== RECORDS SUPPLIED ==
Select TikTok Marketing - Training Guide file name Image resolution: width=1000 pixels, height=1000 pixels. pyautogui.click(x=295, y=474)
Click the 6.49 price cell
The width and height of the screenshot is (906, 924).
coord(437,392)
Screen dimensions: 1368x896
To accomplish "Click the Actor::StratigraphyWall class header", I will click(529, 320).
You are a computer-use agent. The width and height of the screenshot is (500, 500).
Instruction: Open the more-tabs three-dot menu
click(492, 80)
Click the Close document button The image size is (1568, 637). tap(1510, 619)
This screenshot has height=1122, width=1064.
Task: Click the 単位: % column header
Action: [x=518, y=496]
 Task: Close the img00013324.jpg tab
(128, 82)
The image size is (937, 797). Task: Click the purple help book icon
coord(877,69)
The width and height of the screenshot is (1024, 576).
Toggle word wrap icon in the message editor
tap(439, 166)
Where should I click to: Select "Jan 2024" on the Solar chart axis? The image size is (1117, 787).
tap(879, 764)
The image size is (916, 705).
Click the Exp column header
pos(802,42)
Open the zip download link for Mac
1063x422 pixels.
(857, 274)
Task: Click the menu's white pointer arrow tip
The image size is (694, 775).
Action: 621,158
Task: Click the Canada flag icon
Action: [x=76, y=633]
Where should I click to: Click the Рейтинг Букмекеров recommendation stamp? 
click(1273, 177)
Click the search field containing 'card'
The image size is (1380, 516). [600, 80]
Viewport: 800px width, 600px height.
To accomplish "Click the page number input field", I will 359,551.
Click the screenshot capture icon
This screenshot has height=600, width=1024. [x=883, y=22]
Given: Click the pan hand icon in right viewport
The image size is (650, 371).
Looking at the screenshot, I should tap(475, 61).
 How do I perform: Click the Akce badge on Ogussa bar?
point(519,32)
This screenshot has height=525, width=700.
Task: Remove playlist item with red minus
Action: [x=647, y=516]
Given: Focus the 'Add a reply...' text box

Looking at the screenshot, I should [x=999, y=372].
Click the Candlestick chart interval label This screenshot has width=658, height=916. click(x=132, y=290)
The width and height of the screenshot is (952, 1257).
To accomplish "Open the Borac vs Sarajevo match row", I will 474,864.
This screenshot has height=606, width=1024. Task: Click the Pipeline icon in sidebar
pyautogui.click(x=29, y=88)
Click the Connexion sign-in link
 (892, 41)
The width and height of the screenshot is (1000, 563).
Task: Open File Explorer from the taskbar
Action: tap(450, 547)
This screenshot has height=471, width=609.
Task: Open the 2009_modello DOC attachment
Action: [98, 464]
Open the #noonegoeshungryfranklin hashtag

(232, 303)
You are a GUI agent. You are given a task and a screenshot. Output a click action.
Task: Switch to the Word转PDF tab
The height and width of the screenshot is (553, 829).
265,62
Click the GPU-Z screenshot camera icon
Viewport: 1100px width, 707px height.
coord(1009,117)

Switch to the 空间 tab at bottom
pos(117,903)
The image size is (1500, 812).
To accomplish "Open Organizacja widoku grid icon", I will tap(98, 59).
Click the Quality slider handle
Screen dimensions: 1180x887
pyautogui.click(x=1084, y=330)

== WHAT TO PRODUCE ==
Would you please give back all of the material above exactly as it stands?

== RESPONSE BELOW ==
Select TikTok Marketing - Training Guide file name Image resolution: width=1000 pixels, height=1000 pixels. pyautogui.click(x=295, y=474)
Click the 6.49 price cell
The width and height of the screenshot is (906, 924).
coord(437,392)
Screen dimensions: 1368x896
To accomplish "Click the Actor::StratigraphyWall class header", I will click(529, 320).
You are a computer-use agent. The width and height of the screenshot is (500, 500).
Instruction: Open the more-tabs three-dot menu
click(492, 80)
Click the Close document button The image size is (1568, 637). tap(1510, 619)
This screenshot has height=1122, width=1064.
Task: Click the 単位: % column header
Action: [x=518, y=496]
 Task: Close the img00013324.jpg tab
(128, 82)
The image size is (937, 797). Task: Click the purple help book icon
coord(877,69)
The width and height of the screenshot is (1024, 576).
Toggle word wrap icon in the message editor
tap(439, 166)
Where should I click to: Select "Jan 2024" on the Solar chart axis? The image size is (1117, 787).
tap(879, 764)
The image size is (916, 705).
Click the Exp column header
pos(802,42)
Open the zip download link for Mac
1063x422 pixels.
(857, 274)
Task: Click the menu's white pointer arrow tip
The image size is (694, 775).
Action: 621,158
Task: Click the Canada flag icon
Action: [x=76, y=633]
Where should I click to: Click the Рейтинг Букмекеров recommendation stamp? 
click(1273, 177)
Click the search field containing 'card'
The image size is (1380, 516). [600, 80]
Viewport: 800px width, 600px height.
To accomplish "Click the page number input field", I will 359,551.
Click the screenshot capture icon
This screenshot has height=600, width=1024. [x=883, y=22]
Given: Click the pan hand icon in right viewport
The image size is (650, 371).
Looking at the screenshot, I should tap(475, 61).
 How do I perform: Click the Akce badge on Ogussa bar?
point(519,32)
This screenshot has height=525, width=700.
Task: Remove playlist item with red minus
Action: [x=647, y=516]
Given: Focus the 'Add a reply...' text box

Looking at the screenshot, I should [x=999, y=372].
Click the Candlestick chart interval label This screenshot has width=658, height=916. click(x=132, y=290)
The width and height of the screenshot is (952, 1257).
To accomplish "Open the Borac vs Sarajevo match row", I will 474,864.
This screenshot has height=606, width=1024. Task: Click the Pipeline icon in sidebar
pyautogui.click(x=29, y=88)
Click the Connexion sign-in link
 (892, 41)
The width and height of the screenshot is (1000, 563).
Task: Open File Explorer from the taskbar
Action: tap(450, 547)
This screenshot has height=471, width=609.
Task: Open the 2009_modello DOC attachment
Action: [98, 464]
Open the #noonegoeshungryfranklin hashtag

(232, 303)
You are a GUI agent. You are given a task and a screenshot. Output a click action.
Task: Switch to the Word转PDF tab
The height and width of the screenshot is (553, 829).
265,62
Click the GPU-Z screenshot camera icon
Viewport: 1100px width, 707px height.
coord(1009,117)

Switch to the 空间 tab at bottom
pos(117,903)
The image size is (1500, 812).
To accomplish "Open Organizacja widoku grid icon", I will tap(98, 59).
Click the Quality slider handle
Screen dimensions: 1180x887
pyautogui.click(x=1084, y=330)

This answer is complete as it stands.